## WORK REQUEST
All that should be output is the block of lines below from the line with "Task: Click the CƯỢC" to the line with "Task: Click the Cancelar link", both included, exactly as written.

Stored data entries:
________________

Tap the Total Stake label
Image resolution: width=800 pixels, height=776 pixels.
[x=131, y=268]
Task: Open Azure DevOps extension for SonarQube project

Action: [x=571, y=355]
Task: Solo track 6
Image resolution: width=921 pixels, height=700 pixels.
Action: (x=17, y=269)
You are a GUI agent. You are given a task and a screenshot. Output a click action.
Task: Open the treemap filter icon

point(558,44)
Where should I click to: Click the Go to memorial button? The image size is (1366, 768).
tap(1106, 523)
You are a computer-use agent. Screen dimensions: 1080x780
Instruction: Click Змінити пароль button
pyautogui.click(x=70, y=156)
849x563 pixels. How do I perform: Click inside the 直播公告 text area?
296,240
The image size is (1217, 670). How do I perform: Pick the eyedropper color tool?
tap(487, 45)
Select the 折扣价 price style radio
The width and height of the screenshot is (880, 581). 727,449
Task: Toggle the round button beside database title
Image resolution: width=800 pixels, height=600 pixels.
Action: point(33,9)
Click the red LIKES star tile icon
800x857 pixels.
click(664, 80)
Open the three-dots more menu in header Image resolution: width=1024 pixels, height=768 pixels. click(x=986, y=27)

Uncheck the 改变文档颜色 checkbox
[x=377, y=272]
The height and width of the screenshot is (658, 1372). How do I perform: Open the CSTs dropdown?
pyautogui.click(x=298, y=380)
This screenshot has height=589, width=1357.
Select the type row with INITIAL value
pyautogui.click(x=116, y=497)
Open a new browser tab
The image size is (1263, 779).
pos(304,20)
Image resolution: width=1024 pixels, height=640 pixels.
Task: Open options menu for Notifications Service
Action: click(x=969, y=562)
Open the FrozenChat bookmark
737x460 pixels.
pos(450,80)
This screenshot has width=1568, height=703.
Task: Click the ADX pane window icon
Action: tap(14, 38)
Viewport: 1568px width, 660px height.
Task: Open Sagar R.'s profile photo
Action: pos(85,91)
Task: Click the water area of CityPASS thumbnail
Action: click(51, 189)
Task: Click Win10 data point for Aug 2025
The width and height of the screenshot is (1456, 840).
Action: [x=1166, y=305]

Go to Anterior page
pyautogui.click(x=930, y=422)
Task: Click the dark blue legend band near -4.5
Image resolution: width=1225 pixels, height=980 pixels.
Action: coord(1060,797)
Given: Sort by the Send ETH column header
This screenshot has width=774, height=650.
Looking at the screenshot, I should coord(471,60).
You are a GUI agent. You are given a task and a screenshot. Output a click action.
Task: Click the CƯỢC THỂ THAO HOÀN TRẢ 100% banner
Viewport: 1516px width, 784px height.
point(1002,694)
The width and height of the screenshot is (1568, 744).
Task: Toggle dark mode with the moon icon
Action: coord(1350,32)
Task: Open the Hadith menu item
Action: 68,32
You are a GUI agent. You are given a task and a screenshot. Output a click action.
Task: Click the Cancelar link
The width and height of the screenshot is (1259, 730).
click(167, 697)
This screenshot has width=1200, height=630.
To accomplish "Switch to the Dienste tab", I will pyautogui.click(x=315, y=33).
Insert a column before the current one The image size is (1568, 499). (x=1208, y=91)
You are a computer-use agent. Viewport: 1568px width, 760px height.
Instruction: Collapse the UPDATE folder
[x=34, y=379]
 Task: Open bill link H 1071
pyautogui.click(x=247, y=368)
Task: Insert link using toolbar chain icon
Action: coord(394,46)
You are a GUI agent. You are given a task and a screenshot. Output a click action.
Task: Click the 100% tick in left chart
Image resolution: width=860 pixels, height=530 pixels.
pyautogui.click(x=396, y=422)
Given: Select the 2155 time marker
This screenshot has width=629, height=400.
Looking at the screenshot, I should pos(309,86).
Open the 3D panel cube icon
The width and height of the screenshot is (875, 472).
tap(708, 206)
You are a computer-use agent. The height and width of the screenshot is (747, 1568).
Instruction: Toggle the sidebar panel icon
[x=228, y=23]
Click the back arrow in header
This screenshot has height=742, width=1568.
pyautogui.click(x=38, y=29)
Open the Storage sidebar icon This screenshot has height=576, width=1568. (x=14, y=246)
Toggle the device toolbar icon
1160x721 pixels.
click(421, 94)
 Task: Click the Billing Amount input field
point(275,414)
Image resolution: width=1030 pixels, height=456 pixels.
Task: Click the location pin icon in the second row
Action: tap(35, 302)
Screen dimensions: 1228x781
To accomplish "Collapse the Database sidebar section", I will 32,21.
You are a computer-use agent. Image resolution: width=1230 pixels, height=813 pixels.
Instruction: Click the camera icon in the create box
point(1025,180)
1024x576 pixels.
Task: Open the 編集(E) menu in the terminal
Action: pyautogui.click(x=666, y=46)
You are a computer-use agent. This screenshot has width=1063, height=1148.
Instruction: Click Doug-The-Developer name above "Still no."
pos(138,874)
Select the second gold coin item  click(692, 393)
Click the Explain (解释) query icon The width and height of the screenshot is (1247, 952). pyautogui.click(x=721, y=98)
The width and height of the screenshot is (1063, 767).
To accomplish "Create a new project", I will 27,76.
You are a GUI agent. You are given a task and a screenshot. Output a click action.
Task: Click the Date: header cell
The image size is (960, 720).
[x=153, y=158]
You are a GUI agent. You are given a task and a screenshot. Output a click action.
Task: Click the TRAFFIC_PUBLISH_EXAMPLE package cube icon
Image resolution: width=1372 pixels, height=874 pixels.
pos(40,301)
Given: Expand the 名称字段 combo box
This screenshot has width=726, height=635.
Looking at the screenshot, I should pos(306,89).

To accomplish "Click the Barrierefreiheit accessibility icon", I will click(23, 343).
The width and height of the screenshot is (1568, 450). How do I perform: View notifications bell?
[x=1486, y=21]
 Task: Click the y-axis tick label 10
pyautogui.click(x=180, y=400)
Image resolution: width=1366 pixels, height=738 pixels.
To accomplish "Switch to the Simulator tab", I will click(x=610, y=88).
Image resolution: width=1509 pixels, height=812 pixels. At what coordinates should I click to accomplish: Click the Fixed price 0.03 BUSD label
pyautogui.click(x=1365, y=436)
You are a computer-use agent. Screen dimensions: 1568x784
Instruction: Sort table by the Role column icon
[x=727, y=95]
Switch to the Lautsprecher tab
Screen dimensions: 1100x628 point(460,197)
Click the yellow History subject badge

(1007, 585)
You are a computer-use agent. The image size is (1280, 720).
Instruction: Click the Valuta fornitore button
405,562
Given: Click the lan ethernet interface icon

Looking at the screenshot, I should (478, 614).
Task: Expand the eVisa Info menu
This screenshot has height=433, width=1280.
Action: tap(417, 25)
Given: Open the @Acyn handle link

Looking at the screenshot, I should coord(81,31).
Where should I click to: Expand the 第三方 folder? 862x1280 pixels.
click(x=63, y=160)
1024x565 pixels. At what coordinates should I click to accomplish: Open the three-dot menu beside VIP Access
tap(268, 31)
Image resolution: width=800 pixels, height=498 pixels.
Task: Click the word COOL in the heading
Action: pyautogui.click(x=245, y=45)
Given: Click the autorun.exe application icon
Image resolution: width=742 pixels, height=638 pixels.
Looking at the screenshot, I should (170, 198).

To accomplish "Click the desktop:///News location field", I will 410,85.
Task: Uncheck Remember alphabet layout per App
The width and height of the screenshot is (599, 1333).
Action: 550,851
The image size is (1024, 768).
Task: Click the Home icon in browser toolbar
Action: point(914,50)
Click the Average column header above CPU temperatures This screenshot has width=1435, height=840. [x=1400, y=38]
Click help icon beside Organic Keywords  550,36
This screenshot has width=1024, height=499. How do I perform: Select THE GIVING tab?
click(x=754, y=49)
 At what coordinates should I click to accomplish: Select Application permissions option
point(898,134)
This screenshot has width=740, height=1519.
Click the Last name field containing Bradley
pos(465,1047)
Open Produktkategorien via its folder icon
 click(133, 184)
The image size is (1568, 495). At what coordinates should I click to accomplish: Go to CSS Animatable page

________________

## YOUR SOLUTION
Task: Click the CƯỢC THỂ THAO HOÀN TRẢ 100% banner
Viewport: 1516px width, 784px height.
point(1002,694)
The width and height of the screenshot is (1568, 744).
Task: Toggle dark mode with the moon icon
Action: coord(1350,32)
Task: Open the Hadith menu item
Action: 68,32
You are a GUI agent. You are given a task and a screenshot. Output a click action.
Task: Click the Cancelar link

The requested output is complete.